Of course, many students elect to spend at least one PAWS day in a study hall. Ms. Sims-Bailey notes that her students appreciate the time this gives them to ask questions and seek one-on-one help in her study hall that focuses on U.S. History. Students who do not have history-related questions use the time to study other subjects in a quiet, supervised setting.
Not all students sign up for a PAWS course at Cambridge. Seniors have the option of an early release on these days, which affords them greater flexibility to meet their diverse goals. Many seniors report that they use the time to complete online course work and participate in work-based learning or internships. Others say that the early release gives them more time to work on school assignments and still hold down an after-school job. Some seniors, however, do take advantage of PAWS offerings such as College Essay Writing. Once they finish the college application process, these seniors may elect an early release. Another PAWS offering that seniors often take advantage of is AP Statistics.
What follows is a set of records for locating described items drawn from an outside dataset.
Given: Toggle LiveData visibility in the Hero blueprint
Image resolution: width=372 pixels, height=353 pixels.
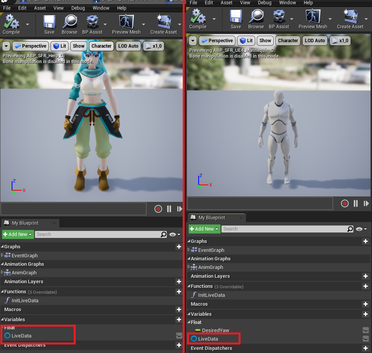Looking at the screenshot, I should [179, 336].
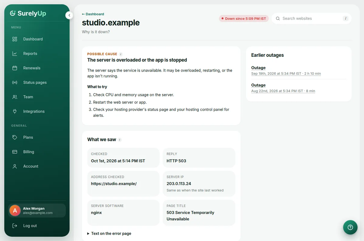Show info next to What we saw
The width and height of the screenshot is (364, 241).
point(120,140)
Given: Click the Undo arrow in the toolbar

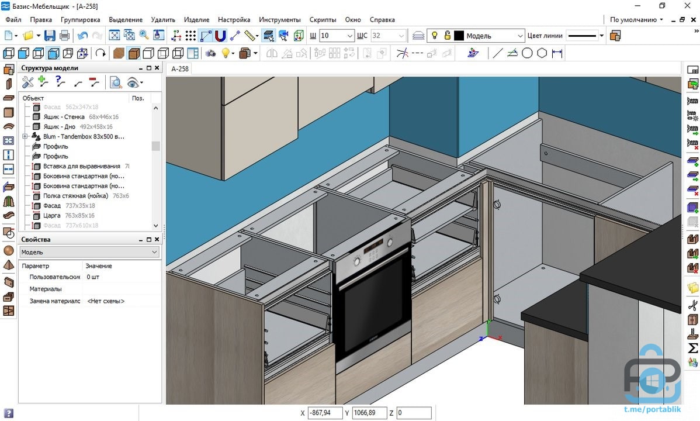Looking at the screenshot, I should point(82,36).
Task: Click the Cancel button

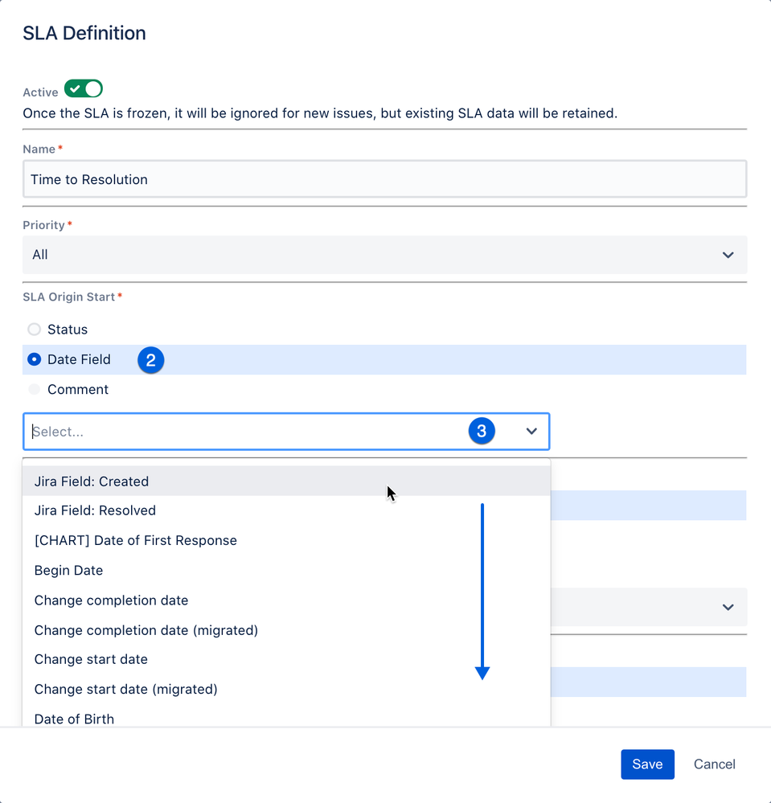Action: point(715,764)
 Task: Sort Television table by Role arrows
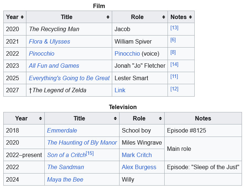[160, 118]
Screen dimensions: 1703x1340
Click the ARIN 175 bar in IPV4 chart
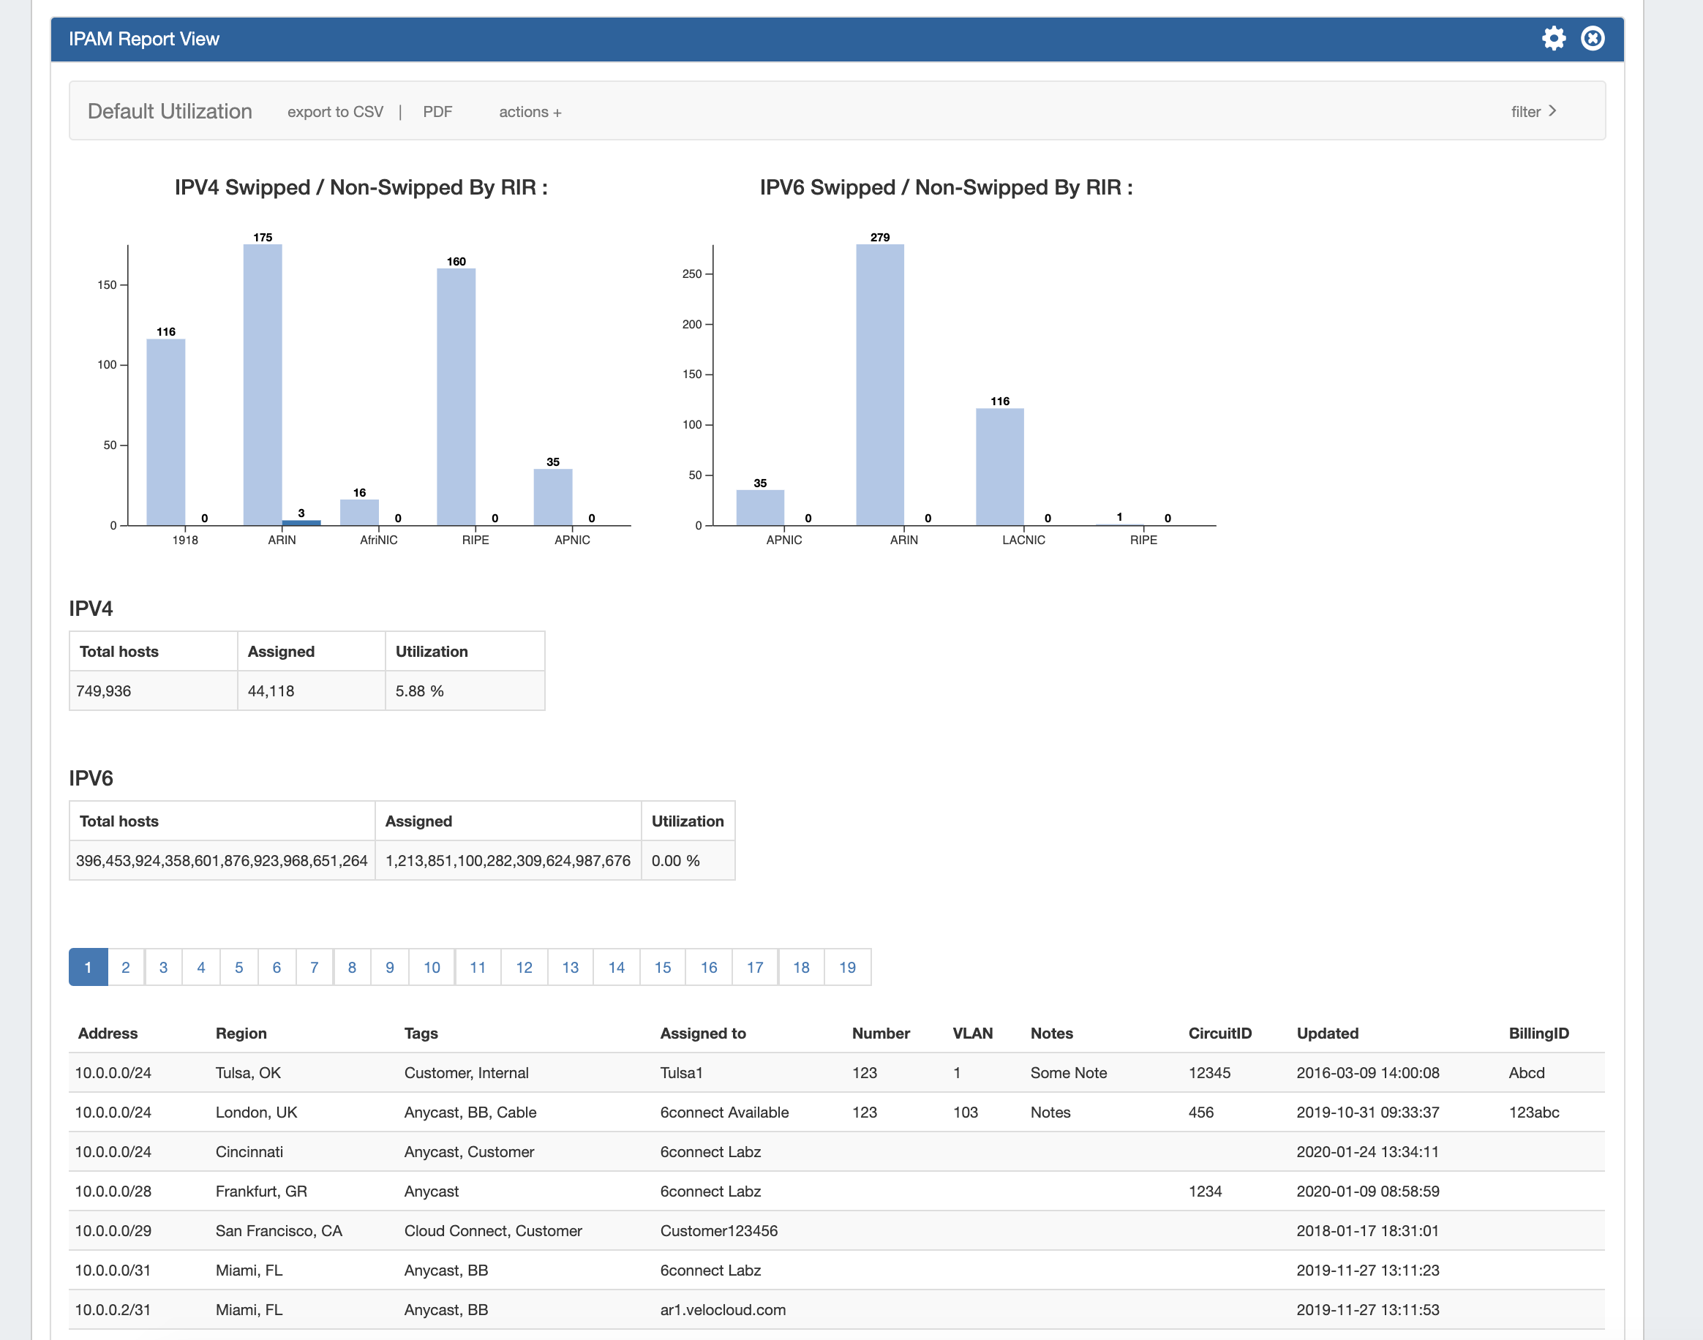tap(262, 384)
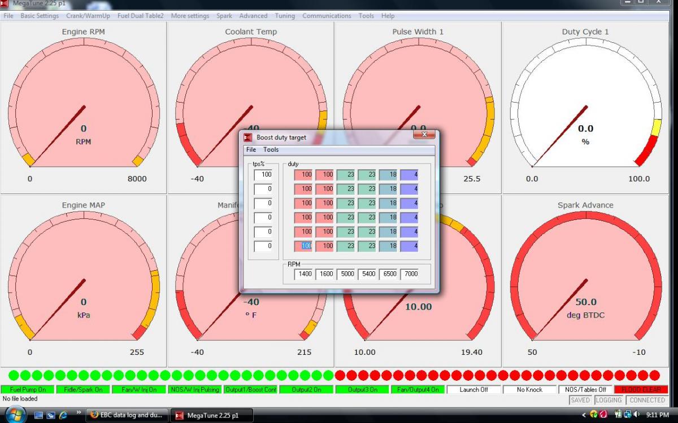Click the volume icon in system tray
The width and height of the screenshot is (678, 423).
[636, 415]
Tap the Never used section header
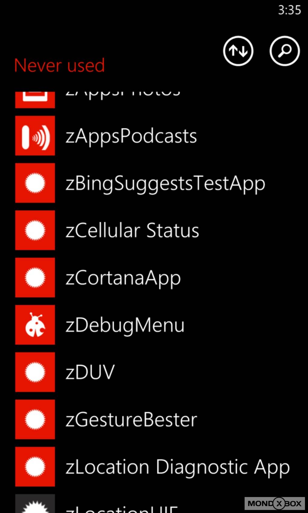The width and height of the screenshot is (308, 513). pyautogui.click(x=59, y=65)
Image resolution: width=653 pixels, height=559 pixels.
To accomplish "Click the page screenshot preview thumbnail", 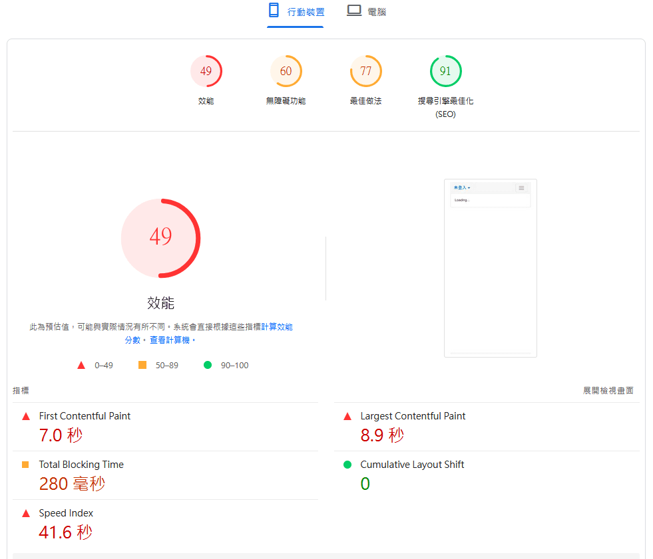I will (491, 268).
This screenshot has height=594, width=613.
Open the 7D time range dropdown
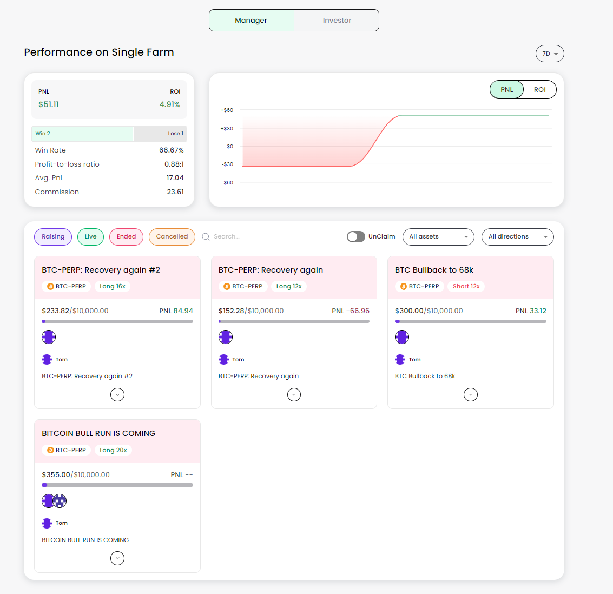pos(550,54)
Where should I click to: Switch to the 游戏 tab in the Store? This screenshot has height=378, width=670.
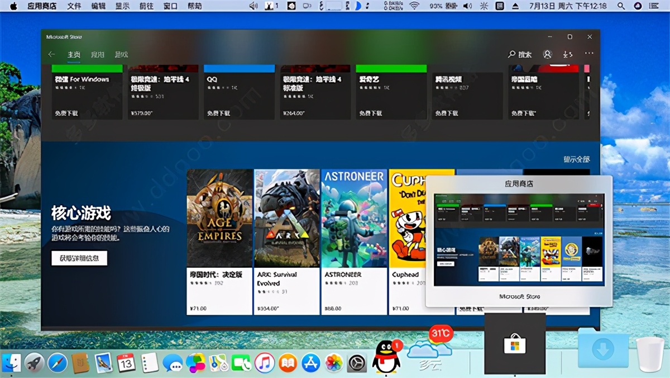tap(121, 55)
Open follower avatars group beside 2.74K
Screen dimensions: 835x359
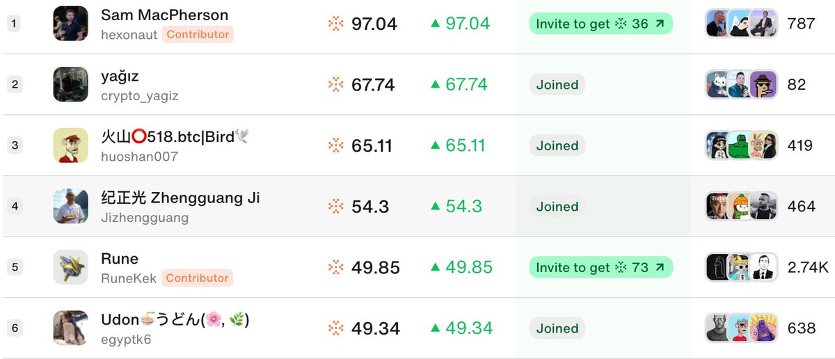tap(742, 266)
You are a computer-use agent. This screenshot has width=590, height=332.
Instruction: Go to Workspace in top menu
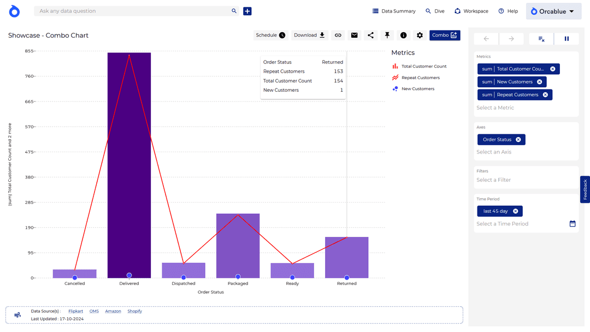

Mathematics Department Chair Nancy Barker reports that she is able to give more individualized instruction in a smaller setting to her students who want extra help during the school day.
My message to you as parents is to look over the Tuesday and Thursday PAWS menu and encourage your student to make the most of these opportunities. Whether your child needs academic support, wants unique academic experiences outside of the traditional classroom, is simply looking for opportunities to engage in sports or hobbies, or needs more time for online course work or an after-school job, PAWS most likely fits the bill. A complete list of PAWS offerings is online at www.Cambridgehs.org.